With a greater amount processed foods now available and with various theme restaurants coming up with attractive ideas to increase their sales, the kind of food that we eat goes unnoticed.
Most people nowadays like to spend on fancy foods, the food must look appealing no matter it’s nutritive value.
People get really busy with jobs and taking care of their funds, but they forget taking care of their bodies. Sedentary lifestyle, stress and eating unhealthy has contributed to the increased cholesterol levels in many adults and even in youngsters.
Every passing year has increased the number of people with heart diseases and deaths due to cholesterol levels.
So, what is cholesterol? Cholesterol is a waxy substance. It occurs naturally in our body, as it is required for the functioning of the body.
But at times, the quantity of cholesterol in our body goes on increasing up to a level where it begins to get into the arteries and sticking to their walls in the form of a substance called “plaque”.
This increases the risk of stroke and other heart diseases. It can be inherited, or found in overweight people and even those who eat food high in fat.
For those wondering how can this problem be tackled, research and studies have come up with a new method of dealing with this health issue.
There are other means too, excluding exercise and following a diet plan through which a decrease in the cholesterol level can be achieved. This is done with the help of chia seeds.

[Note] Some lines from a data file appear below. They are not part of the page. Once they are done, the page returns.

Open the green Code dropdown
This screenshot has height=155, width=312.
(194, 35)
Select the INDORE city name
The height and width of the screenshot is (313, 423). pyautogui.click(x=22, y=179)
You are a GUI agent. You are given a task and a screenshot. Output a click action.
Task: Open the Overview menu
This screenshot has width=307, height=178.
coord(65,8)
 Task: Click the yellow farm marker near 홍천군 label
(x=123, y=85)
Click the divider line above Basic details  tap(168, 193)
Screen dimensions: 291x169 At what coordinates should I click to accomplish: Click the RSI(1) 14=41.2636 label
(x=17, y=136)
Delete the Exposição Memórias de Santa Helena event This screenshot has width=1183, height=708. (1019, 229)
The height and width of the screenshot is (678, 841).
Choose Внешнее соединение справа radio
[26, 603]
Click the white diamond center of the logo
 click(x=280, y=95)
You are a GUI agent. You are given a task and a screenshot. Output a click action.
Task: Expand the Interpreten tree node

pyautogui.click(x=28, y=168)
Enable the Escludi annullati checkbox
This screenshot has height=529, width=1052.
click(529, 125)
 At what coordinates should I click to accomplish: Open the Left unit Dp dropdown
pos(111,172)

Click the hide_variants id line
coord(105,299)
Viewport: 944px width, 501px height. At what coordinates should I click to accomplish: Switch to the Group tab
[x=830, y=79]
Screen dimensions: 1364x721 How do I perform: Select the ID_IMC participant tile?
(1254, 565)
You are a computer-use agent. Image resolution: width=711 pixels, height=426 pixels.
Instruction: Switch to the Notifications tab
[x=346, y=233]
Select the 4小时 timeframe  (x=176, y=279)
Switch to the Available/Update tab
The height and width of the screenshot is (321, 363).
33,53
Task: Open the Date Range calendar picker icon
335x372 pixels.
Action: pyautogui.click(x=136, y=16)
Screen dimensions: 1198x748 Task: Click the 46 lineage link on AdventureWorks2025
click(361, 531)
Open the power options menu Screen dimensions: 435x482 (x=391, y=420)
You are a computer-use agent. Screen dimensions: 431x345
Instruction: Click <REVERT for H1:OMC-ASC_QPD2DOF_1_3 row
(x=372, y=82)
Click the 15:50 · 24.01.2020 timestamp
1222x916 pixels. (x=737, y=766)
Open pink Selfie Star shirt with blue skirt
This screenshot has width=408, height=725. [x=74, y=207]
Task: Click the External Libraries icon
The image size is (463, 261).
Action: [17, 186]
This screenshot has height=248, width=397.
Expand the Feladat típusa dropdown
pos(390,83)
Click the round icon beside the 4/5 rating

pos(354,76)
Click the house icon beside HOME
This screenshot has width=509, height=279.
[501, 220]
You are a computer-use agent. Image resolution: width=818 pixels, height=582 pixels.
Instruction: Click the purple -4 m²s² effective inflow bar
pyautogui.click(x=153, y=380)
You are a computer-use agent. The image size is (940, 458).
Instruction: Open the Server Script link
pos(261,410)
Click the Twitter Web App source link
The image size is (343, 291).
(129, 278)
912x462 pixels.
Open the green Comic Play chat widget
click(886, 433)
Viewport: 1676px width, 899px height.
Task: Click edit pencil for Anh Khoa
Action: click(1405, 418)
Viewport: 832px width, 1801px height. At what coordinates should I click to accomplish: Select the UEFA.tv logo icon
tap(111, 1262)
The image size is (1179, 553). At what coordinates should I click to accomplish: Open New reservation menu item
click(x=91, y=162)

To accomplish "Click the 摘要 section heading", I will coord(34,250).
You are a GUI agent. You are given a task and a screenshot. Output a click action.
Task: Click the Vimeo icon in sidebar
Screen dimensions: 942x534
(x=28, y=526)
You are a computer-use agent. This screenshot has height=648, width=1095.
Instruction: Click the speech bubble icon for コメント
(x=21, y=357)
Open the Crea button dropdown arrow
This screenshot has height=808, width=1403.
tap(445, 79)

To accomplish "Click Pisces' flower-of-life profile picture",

Chia seeds are edible, unprocessed seeds that are derived from the plant Salvia hispanica.
These have a very mild flavor of their own and can be added to the food to give it an amazing crunch and texture as well as a boost of nutrients and fiber.
They might be blackish brown to white in color. They are native to Mexico and Guatemala and surprisingly belong to a flower of the mint family.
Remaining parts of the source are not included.